[start of Available data]
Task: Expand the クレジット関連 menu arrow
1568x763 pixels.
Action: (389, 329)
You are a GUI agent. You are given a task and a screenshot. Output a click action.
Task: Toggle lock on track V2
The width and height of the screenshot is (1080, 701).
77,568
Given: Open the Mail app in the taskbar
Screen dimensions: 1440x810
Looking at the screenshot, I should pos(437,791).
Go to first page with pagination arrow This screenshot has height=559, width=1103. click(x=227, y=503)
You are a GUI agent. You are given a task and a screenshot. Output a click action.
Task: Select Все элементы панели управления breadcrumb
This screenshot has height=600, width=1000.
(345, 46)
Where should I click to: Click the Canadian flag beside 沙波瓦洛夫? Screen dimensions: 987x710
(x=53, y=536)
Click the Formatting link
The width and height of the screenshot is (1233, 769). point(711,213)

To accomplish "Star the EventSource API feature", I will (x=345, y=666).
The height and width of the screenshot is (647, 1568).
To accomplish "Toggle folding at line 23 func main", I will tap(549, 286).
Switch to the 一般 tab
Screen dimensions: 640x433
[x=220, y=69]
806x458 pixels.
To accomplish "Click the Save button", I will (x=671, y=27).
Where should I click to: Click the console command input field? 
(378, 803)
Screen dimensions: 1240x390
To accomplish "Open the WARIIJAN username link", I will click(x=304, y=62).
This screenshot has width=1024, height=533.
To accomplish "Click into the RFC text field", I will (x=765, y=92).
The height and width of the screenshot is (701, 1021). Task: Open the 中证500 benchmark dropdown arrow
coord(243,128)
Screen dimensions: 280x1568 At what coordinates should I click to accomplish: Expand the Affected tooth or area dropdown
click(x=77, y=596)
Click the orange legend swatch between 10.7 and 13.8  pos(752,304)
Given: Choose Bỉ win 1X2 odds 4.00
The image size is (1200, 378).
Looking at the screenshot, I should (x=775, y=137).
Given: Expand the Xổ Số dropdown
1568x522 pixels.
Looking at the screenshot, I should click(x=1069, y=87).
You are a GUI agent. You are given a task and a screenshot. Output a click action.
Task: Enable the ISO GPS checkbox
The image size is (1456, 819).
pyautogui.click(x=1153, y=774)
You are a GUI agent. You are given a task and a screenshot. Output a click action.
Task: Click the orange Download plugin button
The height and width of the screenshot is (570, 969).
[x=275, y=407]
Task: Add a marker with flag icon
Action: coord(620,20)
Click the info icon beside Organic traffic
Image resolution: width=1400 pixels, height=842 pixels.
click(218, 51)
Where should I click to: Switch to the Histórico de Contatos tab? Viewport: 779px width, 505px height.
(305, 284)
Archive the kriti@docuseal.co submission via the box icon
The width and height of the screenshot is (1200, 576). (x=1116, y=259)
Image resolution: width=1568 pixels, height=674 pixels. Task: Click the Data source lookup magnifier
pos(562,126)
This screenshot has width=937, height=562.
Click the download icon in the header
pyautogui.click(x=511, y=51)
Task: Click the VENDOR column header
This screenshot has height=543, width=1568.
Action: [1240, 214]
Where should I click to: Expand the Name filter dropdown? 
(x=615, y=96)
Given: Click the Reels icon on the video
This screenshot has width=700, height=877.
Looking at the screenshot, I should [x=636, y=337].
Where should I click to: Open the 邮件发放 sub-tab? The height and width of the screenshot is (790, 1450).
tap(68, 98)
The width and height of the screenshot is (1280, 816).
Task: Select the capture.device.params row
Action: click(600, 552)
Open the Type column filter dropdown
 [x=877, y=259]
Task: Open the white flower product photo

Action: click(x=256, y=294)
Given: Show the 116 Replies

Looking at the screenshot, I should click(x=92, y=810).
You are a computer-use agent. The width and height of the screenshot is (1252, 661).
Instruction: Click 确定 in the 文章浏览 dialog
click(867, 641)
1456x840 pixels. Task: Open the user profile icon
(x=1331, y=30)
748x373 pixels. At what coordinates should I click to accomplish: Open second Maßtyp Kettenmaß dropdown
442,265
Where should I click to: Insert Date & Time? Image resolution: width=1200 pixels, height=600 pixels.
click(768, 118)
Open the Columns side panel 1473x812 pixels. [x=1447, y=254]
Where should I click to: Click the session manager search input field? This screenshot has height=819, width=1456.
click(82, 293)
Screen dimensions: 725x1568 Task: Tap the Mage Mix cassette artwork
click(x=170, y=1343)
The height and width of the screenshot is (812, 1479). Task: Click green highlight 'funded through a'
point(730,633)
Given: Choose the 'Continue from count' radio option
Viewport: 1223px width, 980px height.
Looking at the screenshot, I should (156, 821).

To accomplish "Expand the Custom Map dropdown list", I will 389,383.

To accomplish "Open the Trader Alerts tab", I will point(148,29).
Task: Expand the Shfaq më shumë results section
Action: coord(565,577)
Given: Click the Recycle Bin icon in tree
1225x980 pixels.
[end of Available data]
→ **Exercise instructions**
Rewrite the items in the stretch from the line containing "The height and width of the screenshot is (812, 1479)." through the line containing "I will 389,383." as a two-column CSV with the columns instruction and response. Give one row per item, put each value in a single quoted field, and replace any line breaks with spaces.

→ **Output for this task**
instruction,response
"The height and width of the screenshot is (812, 1479). Task: Click green highlight 'funded through a'","point(730,633)"
"Given: Choose the 'Continue from count' radio option Viewport: 1223px width, 980px height.","Looking at the screenshot, I should (156, 821)."
"To accomplish ""Expand the Custom Map dropdown list"",","I will 389,383."